Tables, Transforms and Pipelines #1323

snth · 2022-12-22T11:06:34Z

snth
Dec 22, 2022
Maintainer

Recent developments on #523 reminded me that I've long wanted to have a discussion around clarifying terms and concepts around tables, transforms and pipelines and how there relate to CTEs and (table valued) functions.

I have developed a framework for myself around this and will be using the terms defined as follows (which doesn't correspond 100% to how we have been using these terms in discussions so far, particularly the term pipeline):

table: aka DataFrame, a set of tuples/rows
transform: transforms take a table as input and produce a new table as output
pipeline: a sequence of pipelines and transforms which produce a table

Transforms are made up of "atomic" transforms which correspond well to the transforms listed in section 3 of the book:

They mostly have a signature of transform: table -> table with one notable exception, namely from which is actually a pipeline (the atomic pipeline) and has signature from: null -> table.

So in my terminology we then have the following:

table: a struct type, with optional restrictions of columns that have to exist with given types, e.g.
employees<table[employee_id:int, name:str]>
salaries<table[employee_id:int, salary:float]>
transform: a function type with signature <table -> table>, e.gi
take<int table -> table>
pipeline: a function type with signature <null -> table>, e.g.
from<str null -> table> (We could argue about the null here. I initially didn't include the str in my signature. I just want to make it explicit that it doesn't act on a previous pipeline.)

Now one of the things that sets PRQL apart is the composability its transforms, with transforms being composed simply with \n or |. As of recent PR #1195, we can also put "pipelines" in lots of places which further increases PRQL's capabilities here.

Being able to produce custom (and reusable) transforms in PRQL could really be one of the key features for the language. However in practice I think we're not quite there yet, and in my analysis this comes down to how "namespaces" are handled in SQL. I will try to illustrate this with some examples. I'll largely make up some syntax.

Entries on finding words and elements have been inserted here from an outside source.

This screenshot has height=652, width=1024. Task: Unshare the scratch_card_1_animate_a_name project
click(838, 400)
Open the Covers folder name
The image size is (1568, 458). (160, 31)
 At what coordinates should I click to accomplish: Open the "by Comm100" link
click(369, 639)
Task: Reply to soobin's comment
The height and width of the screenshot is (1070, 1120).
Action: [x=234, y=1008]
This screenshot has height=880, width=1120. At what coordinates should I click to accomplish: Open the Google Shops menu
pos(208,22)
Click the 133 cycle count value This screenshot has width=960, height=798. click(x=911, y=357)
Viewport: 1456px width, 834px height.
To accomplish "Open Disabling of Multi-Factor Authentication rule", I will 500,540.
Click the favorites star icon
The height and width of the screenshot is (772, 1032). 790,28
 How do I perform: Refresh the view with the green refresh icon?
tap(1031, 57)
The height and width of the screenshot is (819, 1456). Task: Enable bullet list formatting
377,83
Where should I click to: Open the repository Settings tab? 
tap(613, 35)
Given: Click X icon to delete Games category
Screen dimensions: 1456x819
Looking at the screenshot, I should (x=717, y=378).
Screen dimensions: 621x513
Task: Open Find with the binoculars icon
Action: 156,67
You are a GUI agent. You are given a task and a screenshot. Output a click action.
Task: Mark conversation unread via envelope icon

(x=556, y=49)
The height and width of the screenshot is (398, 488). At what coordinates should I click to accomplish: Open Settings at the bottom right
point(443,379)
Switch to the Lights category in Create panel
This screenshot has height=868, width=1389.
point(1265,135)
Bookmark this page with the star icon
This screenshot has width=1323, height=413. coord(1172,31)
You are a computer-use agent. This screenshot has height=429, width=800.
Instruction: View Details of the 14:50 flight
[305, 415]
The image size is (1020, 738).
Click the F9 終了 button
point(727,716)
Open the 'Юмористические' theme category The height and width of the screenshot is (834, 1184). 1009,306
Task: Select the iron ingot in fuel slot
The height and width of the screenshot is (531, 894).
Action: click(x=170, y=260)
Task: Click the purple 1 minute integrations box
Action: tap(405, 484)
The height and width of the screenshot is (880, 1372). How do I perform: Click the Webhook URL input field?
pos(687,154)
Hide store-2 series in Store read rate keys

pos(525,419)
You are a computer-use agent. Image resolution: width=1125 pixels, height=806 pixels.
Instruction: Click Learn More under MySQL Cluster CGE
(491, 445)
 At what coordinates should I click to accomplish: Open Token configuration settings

pipeline top_5_salaries = (
  from s=salaries
  sort [-s.salary]
  take 5
)

It would be great to be able to generalise this, so let's say we could parameterise the pipeline definition in which case it actually becomes a transform

transform take_top_salaries n<int> s<table[salary:float]> = (
  sort [-s.salary]
  take n
)

This looks reasonable and we might expect the following to work:

from salaries
take_top_salaries 5

Because we know the previous pipeline always gets passed to the transform as the last parameter, we should be able to make the identification s=salaries.

However what happens when we pass a pipeline with multiple source tables, e.g.

from employees
join salaries [==employee_id]
take_top_salaries 5

? It would not be clear which source table/namespace to take the salary column from. Maybe this is not an issue as long as the source pipeline fulfills the type restriction table[salary:float] of having a uniquely named column salary of type float.

Dataframe libraries like Pandas, which have a logical model closer to PRQL, get around this by forcing unique column names at join time, using automatic renaming schemes like *lsuffix* and *rsuffix* (see e.g. pandas.DataFrame.join). SQL is more lenient and let's all columns exist in tablename. prefixed namespaces.

This is as far as I've gotten in my explorations. I would welcome any thoughts, comments and hopefully discussion as it's something I've been trying to express for a while but only recently been able to write down in (hopefully) coherent form.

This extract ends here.